I have a python script that needs to process a large file. The code works fine if I reduce the original file and run the script but when I run the script on the original data my script takes forever to execute. I am considering using HDFS to store the file and read it from the python script. But in order to use HDFS do I have to convert my python script into a map reduce program or can I use the same code.
1 Answer
You'll like needly to tweak your Python code and then use Hadoop Streaming to process it. This is exactly the type of situation for which streaming was intended.
5 Comments
Laszlowaty
Thank you! I was struggling with similar problem (for files with 100k+ lines)
sacrac
Could you please elaborate a bit more. Do I need to tweak the code to convert it into map reduce?
Jakob Homan
Have you read through the example I provided?
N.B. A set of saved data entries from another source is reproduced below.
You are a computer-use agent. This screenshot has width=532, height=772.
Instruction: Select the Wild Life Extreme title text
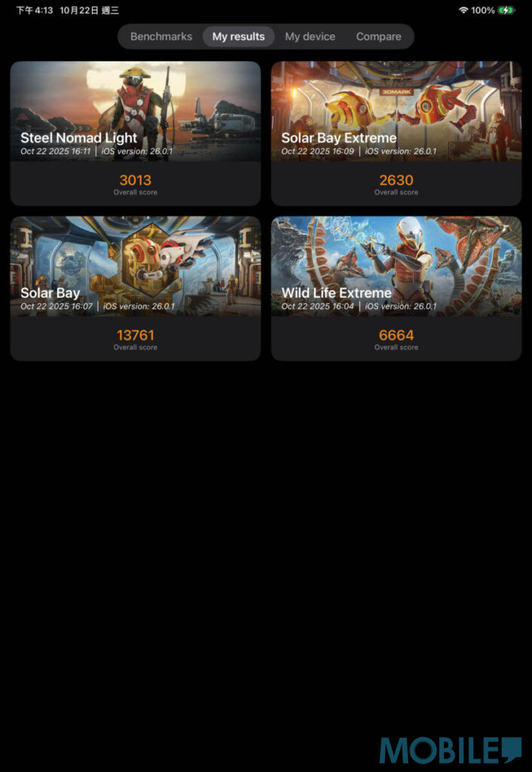(x=336, y=293)
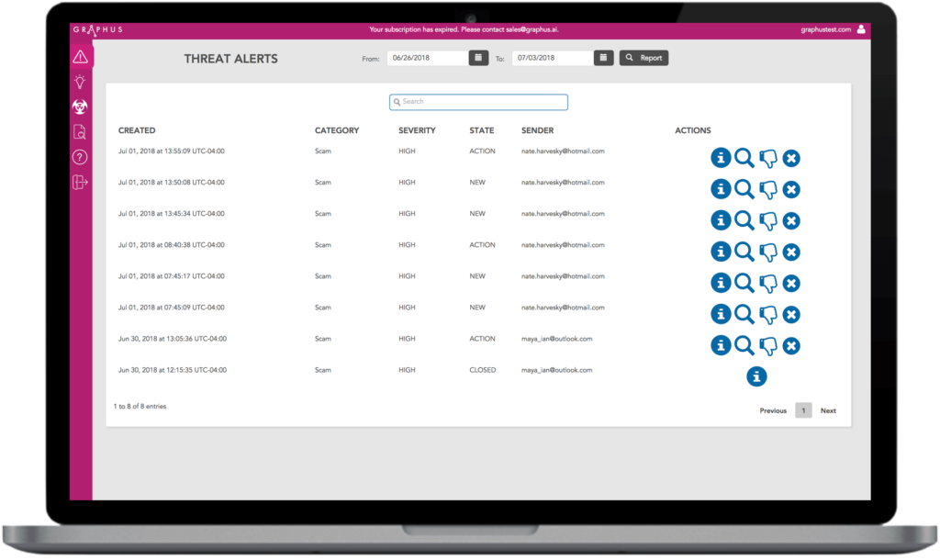Screen dimensions: 940x560
Task: Open the document search icon in sidebar
Action: [x=80, y=132]
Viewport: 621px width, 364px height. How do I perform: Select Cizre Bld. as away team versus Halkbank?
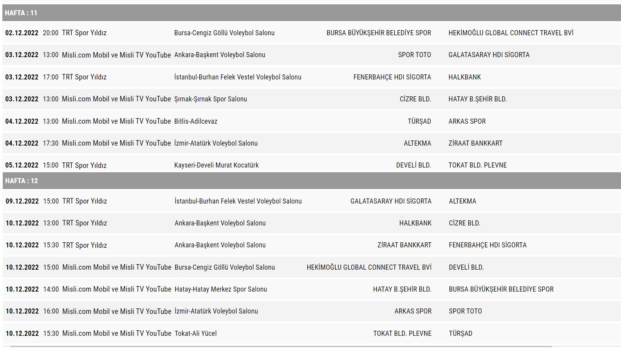tap(464, 223)
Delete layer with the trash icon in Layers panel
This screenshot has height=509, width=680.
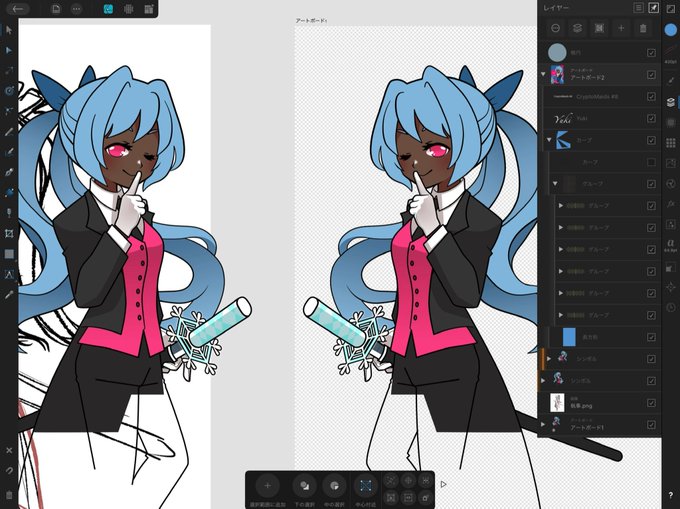coord(643,28)
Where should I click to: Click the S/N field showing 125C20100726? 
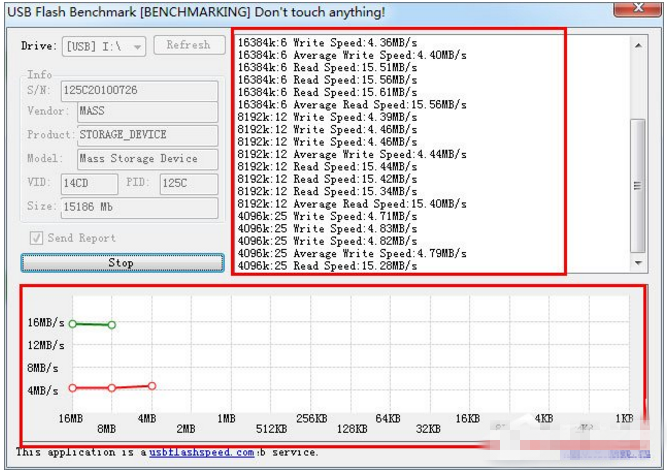tap(140, 91)
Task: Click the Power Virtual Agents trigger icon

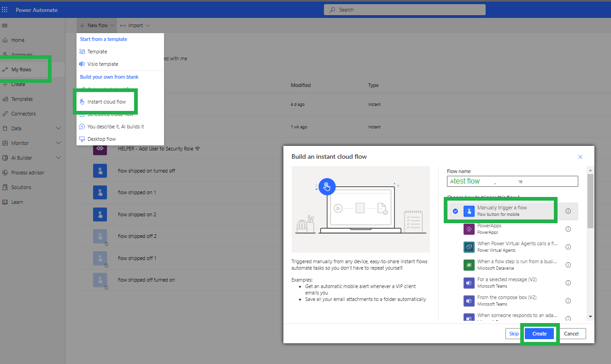Action: point(469,247)
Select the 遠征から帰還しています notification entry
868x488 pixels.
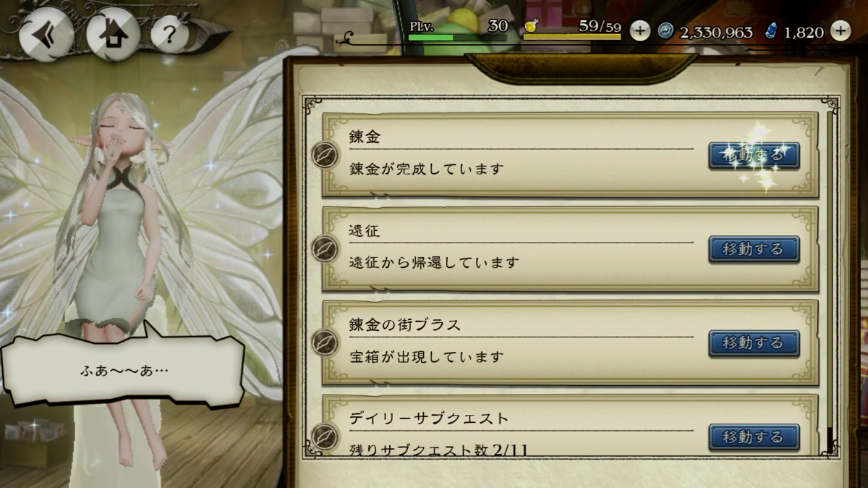pyautogui.click(x=571, y=248)
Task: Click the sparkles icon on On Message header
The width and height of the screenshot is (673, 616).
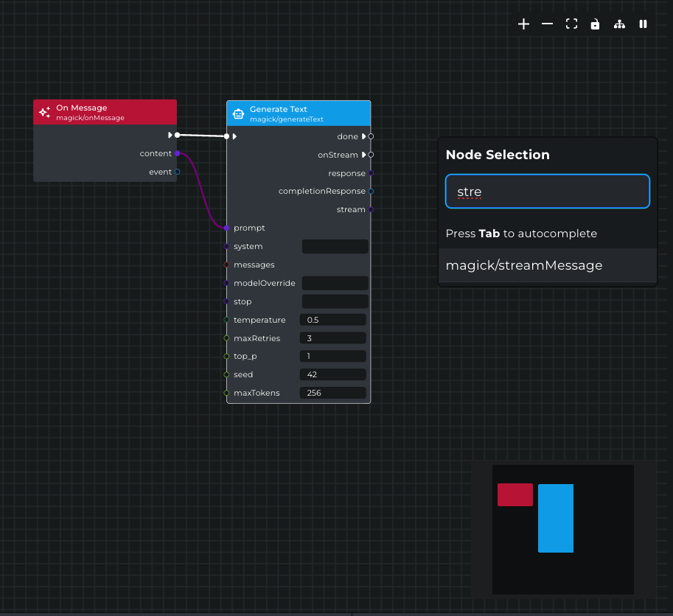Action: tap(44, 112)
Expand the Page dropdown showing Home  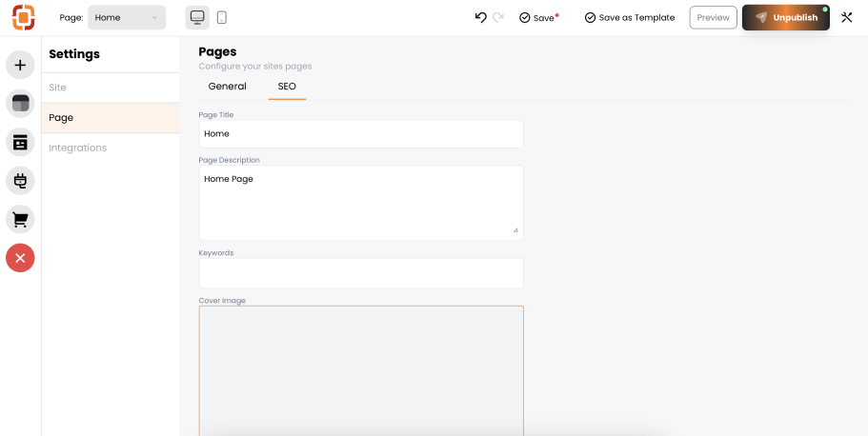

It's pretty much step by step for Python code, so adjust your script to follow its logic regarding reading input from stdin and writing to stdout, as expected by Hadoop Streaming.
sacrac
Thank you for the inputs. I am actually trying to run a scikit learn extra tree classifier algorithm on a dataset with 1,60,057 rows and 100 columns. I am unable to run this on my local machine and hence trying to use Hadoop Streaming as you mentioned. But, does it help in anyway to use Hadoop for machine learning problems as they are iterative and build models based on the entire train dataset.
Jakob Homan
Hadoop can be used for iterative models, but it's not the most efficient approach. Take a look at Spark ML, Mahout or Giraph for these types of iterative problems.